### Directions for this task
In the entries below, find the line with "Click the Monterey Bay Aquarium display name" and the line with "Given: Open 订单列表 in the sidebar". Reproduce those two lines and every line between them exactly, and nothing more.

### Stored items
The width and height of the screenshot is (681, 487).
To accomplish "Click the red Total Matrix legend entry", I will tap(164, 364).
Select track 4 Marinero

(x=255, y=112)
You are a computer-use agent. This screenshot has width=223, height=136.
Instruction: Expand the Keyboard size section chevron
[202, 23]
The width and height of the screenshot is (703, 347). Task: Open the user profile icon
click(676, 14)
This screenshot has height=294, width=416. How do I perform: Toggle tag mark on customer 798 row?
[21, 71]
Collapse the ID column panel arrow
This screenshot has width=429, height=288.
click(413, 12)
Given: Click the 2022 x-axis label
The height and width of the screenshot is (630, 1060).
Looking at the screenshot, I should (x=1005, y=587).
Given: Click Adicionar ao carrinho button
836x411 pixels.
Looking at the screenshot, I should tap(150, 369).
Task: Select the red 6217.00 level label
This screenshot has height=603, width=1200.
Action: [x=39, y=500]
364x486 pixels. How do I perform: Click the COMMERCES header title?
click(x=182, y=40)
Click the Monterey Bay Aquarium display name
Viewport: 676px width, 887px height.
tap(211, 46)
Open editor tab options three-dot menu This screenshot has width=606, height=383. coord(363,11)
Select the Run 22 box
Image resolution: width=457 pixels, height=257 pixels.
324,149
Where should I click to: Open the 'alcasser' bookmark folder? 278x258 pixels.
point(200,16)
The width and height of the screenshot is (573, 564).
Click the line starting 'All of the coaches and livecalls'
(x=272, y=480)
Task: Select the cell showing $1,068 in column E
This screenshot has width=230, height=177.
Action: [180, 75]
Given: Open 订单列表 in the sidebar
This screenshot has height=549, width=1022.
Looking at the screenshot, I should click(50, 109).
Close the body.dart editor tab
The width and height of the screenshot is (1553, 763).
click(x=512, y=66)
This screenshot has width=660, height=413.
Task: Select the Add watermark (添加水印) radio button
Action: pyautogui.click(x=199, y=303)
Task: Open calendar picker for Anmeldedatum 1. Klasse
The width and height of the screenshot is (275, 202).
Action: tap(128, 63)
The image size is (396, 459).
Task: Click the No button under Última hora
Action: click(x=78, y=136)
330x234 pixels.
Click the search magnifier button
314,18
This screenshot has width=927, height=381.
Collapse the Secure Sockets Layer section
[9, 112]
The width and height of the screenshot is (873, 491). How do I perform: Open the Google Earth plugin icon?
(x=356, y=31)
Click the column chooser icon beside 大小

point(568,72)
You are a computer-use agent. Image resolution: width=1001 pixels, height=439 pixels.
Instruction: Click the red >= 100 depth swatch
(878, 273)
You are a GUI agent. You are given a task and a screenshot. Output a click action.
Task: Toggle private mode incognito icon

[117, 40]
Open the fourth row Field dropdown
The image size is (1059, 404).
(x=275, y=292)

### Finished exercise
Click the Monterey Bay Aquarium display name
Viewport: 676px width, 887px height.
tap(211, 46)
Open editor tab options three-dot menu This screenshot has width=606, height=383. coord(363,11)
Select the Run 22 box
Image resolution: width=457 pixels, height=257 pixels.
324,149
Where should I click to: Open the 'alcasser' bookmark folder? 278x258 pixels.
point(200,16)
The width and height of the screenshot is (573, 564).
Click the line starting 'All of the coaches and livecalls'
(x=272, y=480)
Task: Select the cell showing $1,068 in column E
This screenshot has width=230, height=177.
Action: [180, 75]
Given: Open 订单列表 in the sidebar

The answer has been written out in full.